■ **Task goal**: Look through the entries below for the line with "Switch to the IFC свойства bottom tab" and the line with "The image size is (891, 542).", then give again exactly those two lines and all lines between them, minus the pictures.

■ **Source data**:
+++
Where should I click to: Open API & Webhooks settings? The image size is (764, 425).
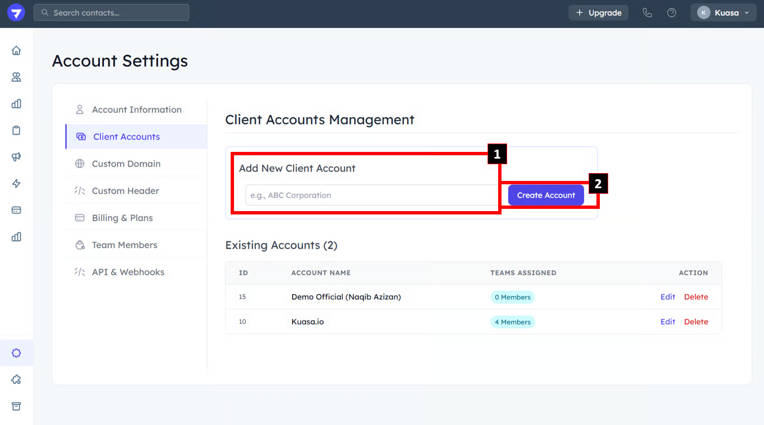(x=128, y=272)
+++
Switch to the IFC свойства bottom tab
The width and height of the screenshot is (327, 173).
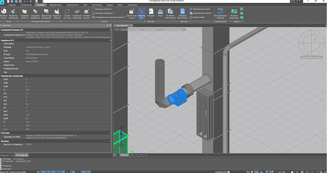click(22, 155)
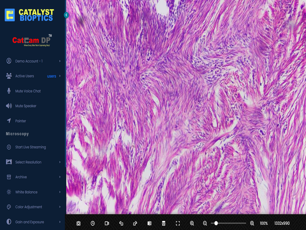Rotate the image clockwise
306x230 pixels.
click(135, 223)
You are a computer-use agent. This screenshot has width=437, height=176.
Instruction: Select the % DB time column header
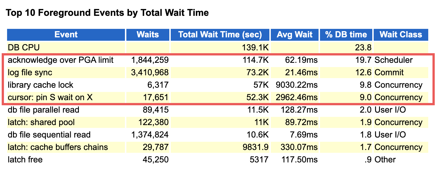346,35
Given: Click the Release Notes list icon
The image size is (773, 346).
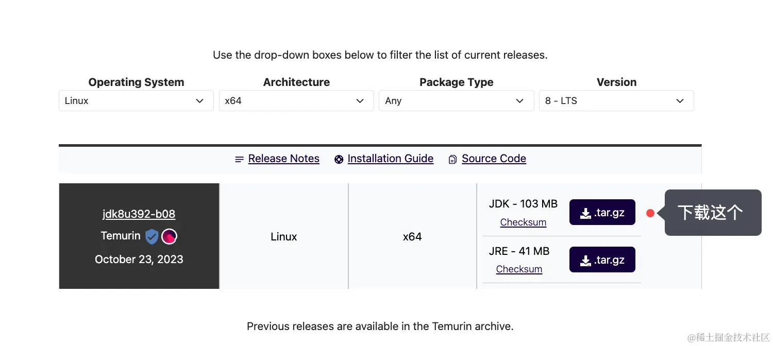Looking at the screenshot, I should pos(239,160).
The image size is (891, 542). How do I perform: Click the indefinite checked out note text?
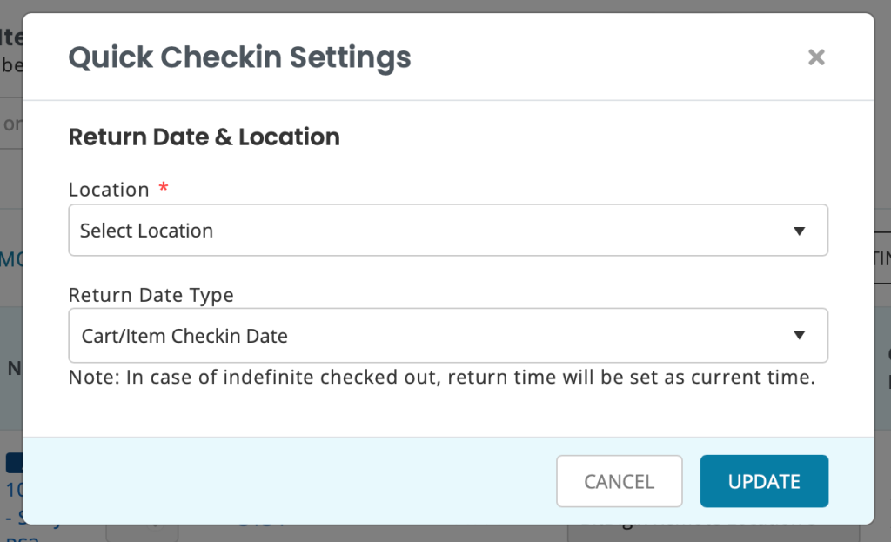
+++
■ **Output**:
Switch to the IFC свойства bottom tab
The width and height of the screenshot is (327, 173).
click(22, 155)
Rotate the image clockwise
306x230 pixels.
click(135, 223)
You are a computer-use agent. This screenshot has width=437, height=176.
Instruction: Select the % DB time column header
346,35
Given: Click the Release Notes list icon
The image size is (773, 346).
Looking at the screenshot, I should pos(239,160).
The image size is (891, 542). How do I perform: Click the indefinite checked out note text?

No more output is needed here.